Türkiye'de mevcut bina stokunun yaklaşık yüzde 80'i, binalara yönelik enerji mevzuatının bulunmadığı dönemlerde inşa edilmiş. Sıfır karbon binaları etrafımızda pek sık göremiyoruz çünkü sektör çok paydaştı bir yapıya sahip ve paydaşların hepsinin karşılaştığı çeşitli engeller var.
Binalar,yapı malzemelerinin üretimi, inşaat, kullanım, yıkım ve geri kazanım dahil tüm yaşam döngüleri boyunca, enerji ve doğal kaynakları tüketerek, karbon emisyonlarına sebep oluyor. Sıfır karbon binalara ulaşmak için ilk adım enerji verimliliği olmakla birlikte, ikinci adım kalan ihtiyacın öncelikle yerinde üretim (binaya entegre veya bina arazisinde olan yenilenebilir enerji kaynaklarından karşılanması) olmasını, bu mümkün veya yeterli olamıyorsa da enerjinin bir yenilenebilir enerji santralinden sağlanmasını öneriyoruz. Hiçbirinin mümkün olmadığı durumlarda ise karbon dengelemesi yapılarak başka bir verimlilik veya yenilenebilir enerji projesine yatırım yapılarak emisyon azaltımı desteklenmesi gerekiyor. Ayrıca, yapı malzemelerinin üretimi ve binanın inşasından kaynaklı gömülü enerji ve sebep olunan emisyonların da azaltılması binalarda enerji verimliliğinin sağlanmasında önem taşıyor.

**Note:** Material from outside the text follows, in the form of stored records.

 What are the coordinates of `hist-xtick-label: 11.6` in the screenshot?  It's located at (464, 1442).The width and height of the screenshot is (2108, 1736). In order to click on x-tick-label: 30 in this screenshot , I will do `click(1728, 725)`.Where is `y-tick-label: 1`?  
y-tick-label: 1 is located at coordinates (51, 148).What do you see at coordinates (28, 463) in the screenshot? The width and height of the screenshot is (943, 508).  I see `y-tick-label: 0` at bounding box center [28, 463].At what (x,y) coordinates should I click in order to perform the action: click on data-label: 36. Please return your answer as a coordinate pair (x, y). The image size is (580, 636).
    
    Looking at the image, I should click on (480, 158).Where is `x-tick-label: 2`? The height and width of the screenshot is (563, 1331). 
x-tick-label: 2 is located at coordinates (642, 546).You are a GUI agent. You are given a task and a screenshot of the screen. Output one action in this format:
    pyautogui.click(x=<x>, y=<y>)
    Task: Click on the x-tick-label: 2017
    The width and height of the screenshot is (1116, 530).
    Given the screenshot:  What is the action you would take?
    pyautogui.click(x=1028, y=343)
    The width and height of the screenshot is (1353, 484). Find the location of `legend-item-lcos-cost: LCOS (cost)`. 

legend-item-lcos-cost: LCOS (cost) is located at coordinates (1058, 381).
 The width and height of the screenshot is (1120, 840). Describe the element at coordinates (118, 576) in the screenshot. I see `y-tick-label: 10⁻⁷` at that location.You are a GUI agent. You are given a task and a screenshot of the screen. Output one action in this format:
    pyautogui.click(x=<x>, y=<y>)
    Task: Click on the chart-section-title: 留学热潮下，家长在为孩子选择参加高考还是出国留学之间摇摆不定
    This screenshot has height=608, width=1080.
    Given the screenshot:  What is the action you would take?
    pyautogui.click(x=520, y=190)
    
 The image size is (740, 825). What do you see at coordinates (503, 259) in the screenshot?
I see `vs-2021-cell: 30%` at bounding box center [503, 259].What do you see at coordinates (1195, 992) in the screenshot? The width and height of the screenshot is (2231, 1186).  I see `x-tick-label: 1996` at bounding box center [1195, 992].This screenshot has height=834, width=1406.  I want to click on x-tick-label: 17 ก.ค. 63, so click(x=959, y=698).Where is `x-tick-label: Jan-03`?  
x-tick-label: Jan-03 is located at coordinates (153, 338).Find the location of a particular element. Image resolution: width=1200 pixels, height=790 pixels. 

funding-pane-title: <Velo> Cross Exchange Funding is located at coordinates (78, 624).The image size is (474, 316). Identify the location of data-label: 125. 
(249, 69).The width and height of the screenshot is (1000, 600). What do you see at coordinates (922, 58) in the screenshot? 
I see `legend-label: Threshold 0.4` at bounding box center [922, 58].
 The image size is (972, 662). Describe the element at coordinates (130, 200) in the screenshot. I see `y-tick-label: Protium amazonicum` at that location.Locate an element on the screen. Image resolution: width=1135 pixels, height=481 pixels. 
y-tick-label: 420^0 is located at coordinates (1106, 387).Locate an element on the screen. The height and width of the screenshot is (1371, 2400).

Emisyonların yüzde 40'ından sorumlu
Sıfır karbon kavramı tek bir binada sağlanabileceği gibi, bir grup bina veya mahalle/bölge ölçeğinde de sağlanabiliyor. Günümüzde, mevcut teknoloji ve tasarım yöntemleri ile enerjiye en az düzeyde ihtiyaç duyan, net sıfır karbon binalar tasarlamak ve inşa etmek mümkün. Dünyada inşaat sektörüyle birlikte binalar, bugün küresel nihai enerji tüketiminin üçte birinden sorumlu. Toplam doğrudan ve dolaylı C02 emisyonlarının ise yaklaşık yüzde 40'ını oluşturuyor. Türkiye'de de oranlar benzer seviyelerde.
Aşılması gereken engeller var
Dünyanın çeşitli yerlerinde ve Türkiye'de de yaygın olmamakla beraber sıfır karbon bina örneklerini görüyoruz. Sıfır karbon binalar yapmak teoride ve pratikte mümkün fakat etrafımızda pek sık göremiyoruz çünkü sektör çok paydaşlı bir yapıya sahip ve paydaşların hepsinin karşılaştığı çeşitli engeller var. Bu engeller arasında, gerekli yasal düzenlemelerdeki eksiklikler, inşaat sektörü profesyonellerinin teknik eksiklikleri ön plana çıkıyor. Yanı sıra talep yaratacak farkındalığın oluşmaması, finansmanın sıfır karbon yatırımlarına yönlenmemesi ve gerekli piyasanın oluşmaması da önde gelen problemler arasında yer alıyor.
Bina stokunun yüzde 10'u sertifikalı
Türkiye'de yaklaşık 11.5 milyon bina bulunuyor ve mevcut bina stokunun yaklaşık yüzde 80'i, binalara yönelik enerji mevzuatının bulunmadığı dönemlerde inşa edilmiş. Türkiye'de bina stokunun yüzde 10'undan azı Binalarda Enerji Performansı (BEP-TR) Yönetmeliği uyarınca sertifikalanmış ve sertifikalı binalar içinde de yüzde l'den azı en yüksek performans seviyesi olan A performansı seviyesinde bulunuyor. Engelleri aşacak somut çözümler henüz yeterince hayata geçirilemediği için bina sektöründe emisyon azaltma potansiyeli yeterince kullanılmamış durumda.